◆ **Consignes**
• A. Modifiez un passage du texte sur l'histoire de la corrida : recopiez-le à partir des mots « Si l’on considère » et arrêtez-vous après « les toreros initiaux. », en remplaçant « mythe » par « récit ».
• B. Poursuivez le texte sur l'histoire de la corrida après sa dernière phrase.

◆ **Extrait de page**
#####

“COMPETENCIAS” – CONCURRENCES CHAPITRE I – 1750-1960
La corrida de toros du XVIIIème siècle fut le résultat de l’évolution de l’affrontement pour sa survie de l’homme avec l’auroch des origines. Ce sont les tentatives d’élevage et la chasse qui avaient fait disparaître la “race primitive” dans les terres du nord de l’Europe au XVème siècle. Cet Urus ou Bos Primagenus, a évolué pendant des milliers d’années dans ses déplacements vers le Sud, dans les terres hispaniques où il se mêla avec le Bos Africanus venu des terres d’Afrique du Nord. Cela donna cet animal fort et agressif qui devint le toro bravo actuel.
Cet affrontement naturel va évoluer en une première véritable “competencia” entre l’homme et le toro dans les jeux d’arènes aboutissant, après les prémices à cheval, à la corrida moderne à pied avec l’épée aidée par le contrôle de la muleta.
La majorité des commentateurs estime que la corrida de toros ne peut exister que si le public ressent une émotion, sans morbidité, tant dans le combat que dans l’expression maîtrisée et esthétique du torero. Je considère que l’art du torero ne doit pas évoluer exagérément vers une recherche existentielle du geste parfait. C’est plutôt dans la fusion de l’engagement des deux intervenants, dans une lutte où l’homme doit arriver à dominer la force brute du toro par sa gestuelle basée sur le courage, la technique et le génie esthétique, que se crée cette sensation.
Si l’on considère la corrida à pied depuis la fin du XVIIIème siècle, on constate que les toreros qui ont créé le mythe et l’évolution de “leur monde”, ont souvent été animés par l’idée d’être ces héros qu’étaient pour eux les toreros initiaux.

#####

◆ **Données fournies**
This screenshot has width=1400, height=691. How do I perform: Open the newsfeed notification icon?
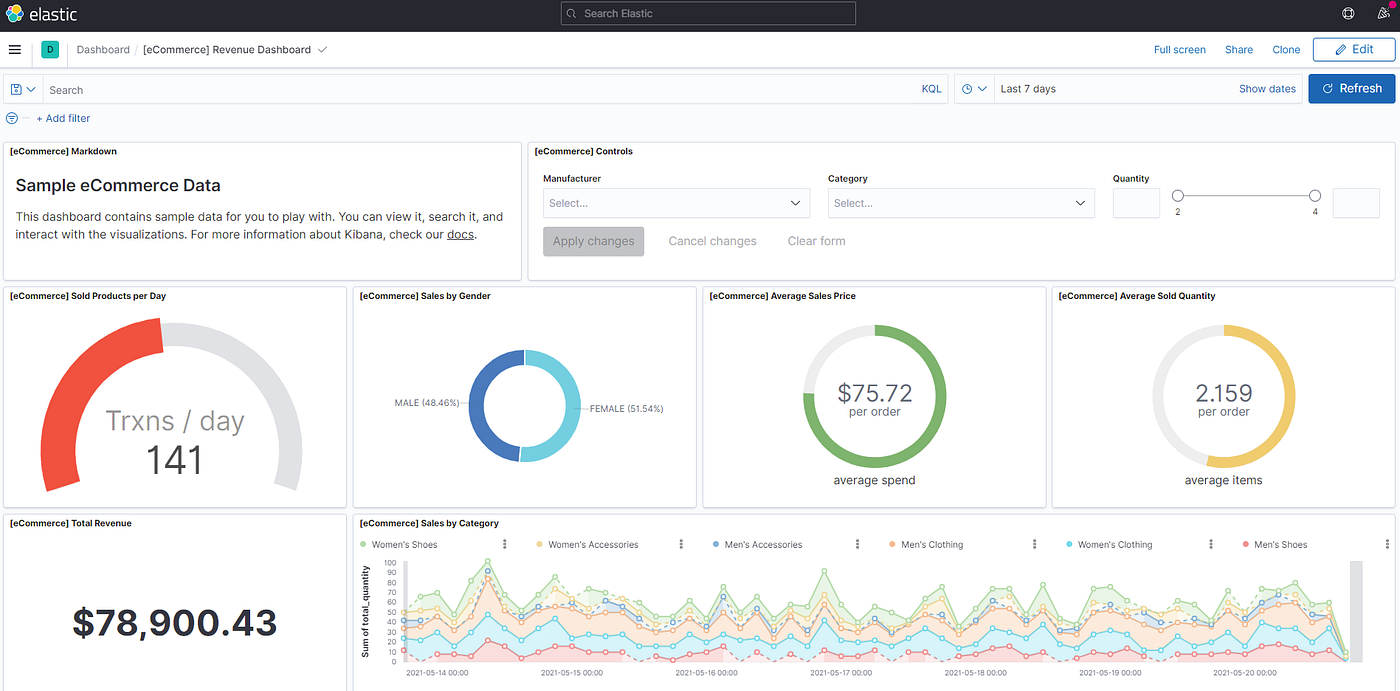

#####

◆ **Réponses**
• A.
Si l’on considère la corrida à pied depuis la fin du XVIIIème siècle, on constate que les toreros qui ont créé le récit et l’évolution de “leur monde”, ont souvent été animés par l’idée d’être ces héros qu’étaient pour eux les toreros initiaux.

• B.
Cette finalité est accentuée par la concurrence de triompher face à leurs compagnons de paseo. Cette “competencia” qui n’exclut pas le “compagnonnage” dans le ruedo, a permis à la corrida de continuer à avancer, à motiver les toreros et le public aficionado. Le premier cas majeur de “competencia” est celui de Pedro Romero, Pepe Hillo et Costillares.
Pedro Romero, natif de Ronda dans une famille de “chulos”, aides dans les arènes des chevaliers devenus toreros à pied, a marqué le début de la corrida nouvelle de 1770 à 1800 entuant près de 5000 toros !

Son principal concurrent fut Pepe Hillo, natif de Séville, qui avait un style orienté par la recherche de l’enthousiasme et du spectacle, face au classicisme et à la maîtrise de Pedro Romero. Leur concurrence fut maximale au point qu’un jour, toréant à Cadix, Pepe Hillo jeta sa muleta et utilisa son chapeau à larges bords comme leurre pour préparer son coup d’épée.
Romero réagit en utilisant seulement le peigne qui retenait ses longs cheveux. Malgré l’enthousiasme du public, le Président appela les deux toreros et les enjoignit de cesser et de reprendre la muleta. Cette lutte cessa quand Pedro Romero, fatigué, arrêta sa carrière en 1799 pour prendre la direction de l’Ecole Taurine de Séville créée par le Roi. Pepe Hillo mourut le 11 mai 1801 dans les arènes de Madrid, à la suite d’une cornada impressionnante du toro Barbudo, immortalisée dans les gravures de la Tauromaquia de Goya qui l’admirait. Cette “pareja” avait donné un rythme nouveau à la corrida par leurs motivations, leurs inventions et leur efficacité. Ils attiraient le public et motivaient leurs concurrents comme Costillares, torero sévillan de 1776 à 1790, qui créa les prémices de la “Veronica” avec la cape et du Volapie avec la muleta et l’épée, donnant une corrida plus spectaculaire et émouvante.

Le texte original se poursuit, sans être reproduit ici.